• **Your assignment**:
Look for the word "computer" in the records, and copy each line where it appears.

☆ ☆ ☆ ☆ ☆ ☆ ☆

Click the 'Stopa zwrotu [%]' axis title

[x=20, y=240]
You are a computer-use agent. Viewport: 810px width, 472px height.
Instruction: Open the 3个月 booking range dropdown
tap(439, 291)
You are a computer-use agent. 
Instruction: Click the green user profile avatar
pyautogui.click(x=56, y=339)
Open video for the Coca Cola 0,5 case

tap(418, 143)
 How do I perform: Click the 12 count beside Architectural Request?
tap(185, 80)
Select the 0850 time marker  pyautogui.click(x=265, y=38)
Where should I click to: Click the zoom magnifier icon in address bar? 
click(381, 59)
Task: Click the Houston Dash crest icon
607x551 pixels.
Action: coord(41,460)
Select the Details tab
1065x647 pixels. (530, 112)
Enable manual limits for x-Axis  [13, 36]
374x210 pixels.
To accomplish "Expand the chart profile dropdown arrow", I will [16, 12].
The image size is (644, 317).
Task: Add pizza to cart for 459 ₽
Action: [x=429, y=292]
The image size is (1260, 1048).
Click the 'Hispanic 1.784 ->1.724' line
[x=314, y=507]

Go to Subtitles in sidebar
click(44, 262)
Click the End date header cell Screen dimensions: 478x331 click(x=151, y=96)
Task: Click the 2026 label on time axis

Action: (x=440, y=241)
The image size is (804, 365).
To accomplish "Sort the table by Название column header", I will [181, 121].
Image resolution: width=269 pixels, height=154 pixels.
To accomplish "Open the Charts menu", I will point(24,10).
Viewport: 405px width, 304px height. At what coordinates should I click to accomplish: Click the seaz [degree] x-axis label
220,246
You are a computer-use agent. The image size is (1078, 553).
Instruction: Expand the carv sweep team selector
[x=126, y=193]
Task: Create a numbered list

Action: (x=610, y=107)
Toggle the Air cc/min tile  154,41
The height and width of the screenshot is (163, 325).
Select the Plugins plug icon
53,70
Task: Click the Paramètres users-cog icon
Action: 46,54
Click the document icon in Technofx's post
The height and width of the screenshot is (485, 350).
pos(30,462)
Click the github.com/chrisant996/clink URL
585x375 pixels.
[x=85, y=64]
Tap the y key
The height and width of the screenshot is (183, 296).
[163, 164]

☆ ☆ ☆ ☆ ☆ ☆ ☆

• **Reply to the exercise**:
You are a computer-use agent. Viewport: 810px width, 472px height.
You are a computer-use agent. 
You are a computer-use agent. The image size is (1078, 553).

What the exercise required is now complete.